WHAT THIS TASK INVOLVES —
Revise the material so that each "GUI agent" becomes "screen assistant", and leave everything else as it is.

RECORDS FOR THIS TASK —

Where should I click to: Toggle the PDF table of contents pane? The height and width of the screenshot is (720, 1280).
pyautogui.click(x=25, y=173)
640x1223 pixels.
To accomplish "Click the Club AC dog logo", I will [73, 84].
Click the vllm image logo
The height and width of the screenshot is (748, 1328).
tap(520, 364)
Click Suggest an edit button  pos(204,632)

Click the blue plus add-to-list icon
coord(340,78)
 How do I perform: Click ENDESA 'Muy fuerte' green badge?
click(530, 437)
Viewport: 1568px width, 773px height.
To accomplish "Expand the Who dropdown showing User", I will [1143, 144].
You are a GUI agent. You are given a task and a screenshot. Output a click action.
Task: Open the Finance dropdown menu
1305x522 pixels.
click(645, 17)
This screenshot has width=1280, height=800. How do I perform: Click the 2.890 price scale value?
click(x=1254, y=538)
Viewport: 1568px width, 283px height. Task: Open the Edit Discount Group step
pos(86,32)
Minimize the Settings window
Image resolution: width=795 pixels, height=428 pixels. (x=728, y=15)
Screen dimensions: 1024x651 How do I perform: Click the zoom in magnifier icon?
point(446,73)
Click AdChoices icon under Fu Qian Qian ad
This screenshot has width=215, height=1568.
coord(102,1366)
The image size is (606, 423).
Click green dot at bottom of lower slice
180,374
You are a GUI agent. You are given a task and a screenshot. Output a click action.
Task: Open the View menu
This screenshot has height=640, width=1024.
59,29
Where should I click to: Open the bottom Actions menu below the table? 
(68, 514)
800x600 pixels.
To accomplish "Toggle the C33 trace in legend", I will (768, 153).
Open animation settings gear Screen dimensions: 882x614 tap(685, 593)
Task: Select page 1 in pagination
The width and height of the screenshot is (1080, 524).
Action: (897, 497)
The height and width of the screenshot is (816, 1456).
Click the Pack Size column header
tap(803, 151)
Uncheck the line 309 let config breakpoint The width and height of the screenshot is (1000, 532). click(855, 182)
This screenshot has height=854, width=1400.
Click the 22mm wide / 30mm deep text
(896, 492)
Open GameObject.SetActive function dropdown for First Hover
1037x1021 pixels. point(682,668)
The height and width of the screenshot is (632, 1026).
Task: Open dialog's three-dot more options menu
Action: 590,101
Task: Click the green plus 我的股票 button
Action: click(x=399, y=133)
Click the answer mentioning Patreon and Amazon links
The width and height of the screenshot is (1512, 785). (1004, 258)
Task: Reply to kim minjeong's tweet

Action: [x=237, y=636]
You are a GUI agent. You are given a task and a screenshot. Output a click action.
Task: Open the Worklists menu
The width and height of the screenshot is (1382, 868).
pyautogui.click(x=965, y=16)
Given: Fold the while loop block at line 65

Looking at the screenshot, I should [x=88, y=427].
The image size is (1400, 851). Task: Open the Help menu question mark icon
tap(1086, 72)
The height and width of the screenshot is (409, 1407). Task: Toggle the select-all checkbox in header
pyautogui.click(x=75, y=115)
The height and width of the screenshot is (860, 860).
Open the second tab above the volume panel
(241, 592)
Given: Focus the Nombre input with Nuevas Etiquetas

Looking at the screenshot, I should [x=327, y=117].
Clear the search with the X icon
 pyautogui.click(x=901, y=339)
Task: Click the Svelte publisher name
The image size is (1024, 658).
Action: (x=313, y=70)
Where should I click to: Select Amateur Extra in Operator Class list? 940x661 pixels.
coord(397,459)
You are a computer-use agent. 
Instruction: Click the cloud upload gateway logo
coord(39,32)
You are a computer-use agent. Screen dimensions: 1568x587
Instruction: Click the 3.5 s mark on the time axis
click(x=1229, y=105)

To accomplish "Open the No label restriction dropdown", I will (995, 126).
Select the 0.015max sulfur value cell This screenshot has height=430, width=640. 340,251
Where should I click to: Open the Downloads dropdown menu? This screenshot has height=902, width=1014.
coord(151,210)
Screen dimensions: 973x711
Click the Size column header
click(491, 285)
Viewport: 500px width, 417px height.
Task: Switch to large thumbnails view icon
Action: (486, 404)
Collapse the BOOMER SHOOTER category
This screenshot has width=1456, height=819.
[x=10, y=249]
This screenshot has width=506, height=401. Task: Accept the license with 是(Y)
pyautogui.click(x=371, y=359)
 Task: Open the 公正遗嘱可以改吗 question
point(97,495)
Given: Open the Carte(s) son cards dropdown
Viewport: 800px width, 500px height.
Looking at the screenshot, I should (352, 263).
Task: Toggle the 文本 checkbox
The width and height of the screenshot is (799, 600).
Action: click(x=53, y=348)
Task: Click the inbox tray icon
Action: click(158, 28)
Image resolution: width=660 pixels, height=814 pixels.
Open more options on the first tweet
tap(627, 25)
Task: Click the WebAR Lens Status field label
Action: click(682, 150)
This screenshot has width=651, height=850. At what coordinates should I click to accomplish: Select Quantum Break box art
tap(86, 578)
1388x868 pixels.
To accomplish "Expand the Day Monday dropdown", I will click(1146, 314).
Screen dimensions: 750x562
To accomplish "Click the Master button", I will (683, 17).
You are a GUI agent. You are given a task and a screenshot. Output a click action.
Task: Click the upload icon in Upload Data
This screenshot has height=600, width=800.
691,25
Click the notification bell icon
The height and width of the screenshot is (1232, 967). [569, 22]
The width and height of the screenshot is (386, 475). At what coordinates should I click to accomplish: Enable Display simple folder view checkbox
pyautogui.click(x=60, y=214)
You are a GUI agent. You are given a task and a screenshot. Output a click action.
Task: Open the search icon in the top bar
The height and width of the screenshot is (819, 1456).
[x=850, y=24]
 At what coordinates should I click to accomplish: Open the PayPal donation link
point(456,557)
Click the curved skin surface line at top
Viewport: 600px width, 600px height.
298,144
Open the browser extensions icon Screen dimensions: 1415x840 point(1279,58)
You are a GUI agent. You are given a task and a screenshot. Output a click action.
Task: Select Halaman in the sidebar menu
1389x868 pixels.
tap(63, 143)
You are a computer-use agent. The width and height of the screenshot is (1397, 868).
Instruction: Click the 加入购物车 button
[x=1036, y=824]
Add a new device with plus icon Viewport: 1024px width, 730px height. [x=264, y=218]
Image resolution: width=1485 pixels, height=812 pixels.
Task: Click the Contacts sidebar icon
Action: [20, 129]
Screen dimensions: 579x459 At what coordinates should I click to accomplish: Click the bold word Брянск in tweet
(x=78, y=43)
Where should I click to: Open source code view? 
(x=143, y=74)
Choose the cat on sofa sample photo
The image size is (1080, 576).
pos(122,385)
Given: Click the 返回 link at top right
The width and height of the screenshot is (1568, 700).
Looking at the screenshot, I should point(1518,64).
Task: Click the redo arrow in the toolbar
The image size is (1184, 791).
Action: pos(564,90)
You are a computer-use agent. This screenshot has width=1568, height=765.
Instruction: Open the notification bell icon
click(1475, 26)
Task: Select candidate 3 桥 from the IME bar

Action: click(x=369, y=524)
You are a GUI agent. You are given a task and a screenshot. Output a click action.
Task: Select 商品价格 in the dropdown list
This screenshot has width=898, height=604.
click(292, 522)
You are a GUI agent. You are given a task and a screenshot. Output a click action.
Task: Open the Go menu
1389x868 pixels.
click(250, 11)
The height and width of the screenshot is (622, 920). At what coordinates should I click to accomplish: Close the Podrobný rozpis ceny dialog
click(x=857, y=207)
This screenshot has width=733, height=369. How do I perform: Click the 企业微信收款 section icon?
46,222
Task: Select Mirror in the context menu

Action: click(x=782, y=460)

ANSWER TO THE PROBLEM —
Where should I click to: Toggle the PDF table of contents pane? The height and width of the screenshot is (720, 1280).
pyautogui.click(x=25, y=173)
640x1223 pixels.
To accomplish "Click the Club AC dog logo", I will [73, 84].
Click the vllm image logo
The height and width of the screenshot is (748, 1328).
tap(520, 364)
Click Suggest an edit button  pos(204,632)

Click the blue plus add-to-list icon
coord(340,78)
 How do I perform: Click ENDESA 'Muy fuerte' green badge?
click(530, 437)
Viewport: 1568px width, 773px height.
To accomplish "Expand the Who dropdown showing User", I will [1143, 144].
You are a screen assistant. You are given a task and a screenshot. Output a click action.
Task: Open the Finance dropdown menu
1305x522 pixels.
click(645, 17)
This screenshot has width=1280, height=800. How do I perform: Click the 2.890 price scale value?
click(x=1254, y=538)
Viewport: 1568px width, 283px height. Task: Open the Edit Discount Group step
pos(86,32)
Minimize the Settings window
Image resolution: width=795 pixels, height=428 pixels. (x=728, y=15)
Screen dimensions: 1024x651 How do I perform: Click the zoom in magnifier icon?
point(446,73)
Click AdChoices icon under Fu Qian Qian ad
This screenshot has width=215, height=1568.
coord(102,1366)
The image size is (606, 423).
Click green dot at bottom of lower slice
180,374
You are a screen assistant. You are given a task and a screenshot. Output a click action.
Task: Open the View menu
This screenshot has height=640, width=1024.
59,29
Where should I click to: Open the bottom Actions menu below the table? 
(68, 514)
800x600 pixels.
To accomplish "Toggle the C33 trace in legend", I will (768, 153).
Open animation settings gear Screen dimensions: 882x614 tap(685, 593)
Task: Select page 1 in pagination
The width and height of the screenshot is (1080, 524).
Action: (897, 497)
The height and width of the screenshot is (816, 1456).
Click the Pack Size column header
tap(803, 151)
Uncheck the line 309 let config breakpoint The width and height of the screenshot is (1000, 532). click(855, 182)
This screenshot has height=854, width=1400.
Click the 22mm wide / 30mm deep text
(896, 492)
Open GameObject.SetActive function dropdown for First Hover
1037x1021 pixels. point(682,668)
The height and width of the screenshot is (632, 1026).
Task: Open dialog's three-dot more options menu
Action: 590,101
Task: Click the green plus 我的股票 button
Action: click(x=399, y=133)
Click the answer mentioning Patreon and Amazon links
The width and height of the screenshot is (1512, 785). (1004, 258)
Task: Reply to kim minjeong's tweet

Action: [x=237, y=636]
You are a screen assistant. You are given a task and a screenshot. Output a click action.
Task: Open the Worklists menu
The width and height of the screenshot is (1382, 868).
pyautogui.click(x=965, y=16)
Given: Fold the while loop block at line 65

Looking at the screenshot, I should [x=88, y=427].
The image size is (1400, 851). Task: Open the Help menu question mark icon
tap(1086, 72)
The height and width of the screenshot is (409, 1407). Task: Toggle the select-all checkbox in header
pyautogui.click(x=75, y=115)
The height and width of the screenshot is (860, 860).
Open the second tab above the volume panel
(241, 592)
Given: Focus the Nombre input with Nuevas Etiquetas

Looking at the screenshot, I should [x=327, y=117].
Clear the search with the X icon
 pyautogui.click(x=901, y=339)
Task: Click the Svelte publisher name
The image size is (1024, 658).
Action: (x=313, y=70)
Where should I click to: Select Amateur Extra in Operator Class list? 940x661 pixels.
coord(397,459)
You are a computer-use agent. 
Instruction: Click the cloud upload gateway logo
coord(39,32)
You are a computer-use agent. Screen dimensions: 1568x587
Instruction: Click the 3.5 s mark on the time axis
click(x=1229, y=105)

To accomplish "Open the No label restriction dropdown", I will (995, 126).
Select the 0.015max sulfur value cell This screenshot has height=430, width=640. 340,251
Where should I click to: Open the Downloads dropdown menu? This screenshot has height=902, width=1014.
coord(151,210)
Screen dimensions: 973x711
Click the Size column header
click(491, 285)
Viewport: 500px width, 417px height.
Task: Switch to large thumbnails view icon
Action: (486, 404)
Collapse the BOOMER SHOOTER category
This screenshot has width=1456, height=819.
[x=10, y=249]
This screenshot has width=506, height=401. Task: Accept the license with 是(Y)
pyautogui.click(x=371, y=359)
 Task: Open the 公正遗嘱可以改吗 question
point(97,495)
Given: Open the Carte(s) son cards dropdown
Viewport: 800px width, 500px height.
Looking at the screenshot, I should (352, 263).
Task: Toggle the 文本 checkbox
The width and height of the screenshot is (799, 600).
Action: click(x=53, y=348)
Task: Click the inbox tray icon
Action: click(158, 28)
Image resolution: width=660 pixels, height=814 pixels.
Open more options on the first tweet
tap(627, 25)
Task: Click the WebAR Lens Status field label
Action: click(682, 150)
This screenshot has width=651, height=850. At what coordinates should I click to accomplish: Select Quantum Break box art
tap(86, 578)
1388x868 pixels.
To accomplish "Expand the Day Monday dropdown", I will click(1146, 314).
Screen dimensions: 750x562
To accomplish "Click the Master button", I will (683, 17).
You are a screen assistant. You are given a task and a screenshot. Output a click action.
Task: Click the upload icon in Upload Data
This screenshot has height=600, width=800.
691,25
Click the notification bell icon
The height and width of the screenshot is (1232, 967). [569, 22]
The width and height of the screenshot is (386, 475). At what coordinates should I click to accomplish: Enable Display simple folder view checkbox
pyautogui.click(x=60, y=214)
You are a screen assistant. You are given a task and a screenshot. Output a click action.
Task: Open the search icon in the top bar
The height and width of the screenshot is (819, 1456).
[x=850, y=24]
 At what coordinates should I click to accomplish: Open the PayPal donation link
point(456,557)
Click the curved skin surface line at top
Viewport: 600px width, 600px height.
298,144
Open the browser extensions icon Screen dimensions: 1415x840 point(1279,58)
You are a screen assistant. You are given a task and a screenshot. Output a click action.
Task: Select Halaman in the sidebar menu
1389x868 pixels.
tap(63, 143)
You are a computer-use agent. The width and height of the screenshot is (1397, 868).
Instruction: Click the 加入购物车 button
[x=1036, y=824]
Add a new device with plus icon Viewport: 1024px width, 730px height. [x=264, y=218]
Image resolution: width=1485 pixels, height=812 pixels.
Task: Click the Contacts sidebar icon
Action: [20, 129]
Screen dimensions: 579x459 At what coordinates should I click to accomplish: Click the bold word Брянск in tweet
(x=78, y=43)
Where should I click to: Open source code view? 
(x=143, y=74)
Choose the cat on sofa sample photo
The image size is (1080, 576).
pos(122,385)
Given: Click the 返回 link at top right
The width and height of the screenshot is (1568, 700).
Looking at the screenshot, I should point(1518,64).
Task: Click the redo arrow in the toolbar
The image size is (1184, 791).
Action: pos(564,90)
You are a computer-use agent. This screenshot has width=1568, height=765.
Instruction: Open the notification bell icon
click(1475, 26)
Task: Select candidate 3 桥 from the IME bar

Action: click(x=369, y=524)
You are a screen assistant. You are given a task and a screenshot. Output a click action.
Task: Select 商品价格 in the dropdown list
This screenshot has width=898, height=604.
click(292, 522)
You are a screen assistant. You are given a task and a screenshot. Output a click action.
Task: Open the Go menu
1389x868 pixels.
click(250, 11)
The height and width of the screenshot is (622, 920). At what coordinates should I click to accomplish: Close the Podrobný rozpis ceny dialog
click(x=857, y=207)
This screenshot has width=733, height=369. How do I perform: Click the 企业微信收款 section icon?
46,222
Task: Select Mirror in the context menu

Action: click(x=782, y=460)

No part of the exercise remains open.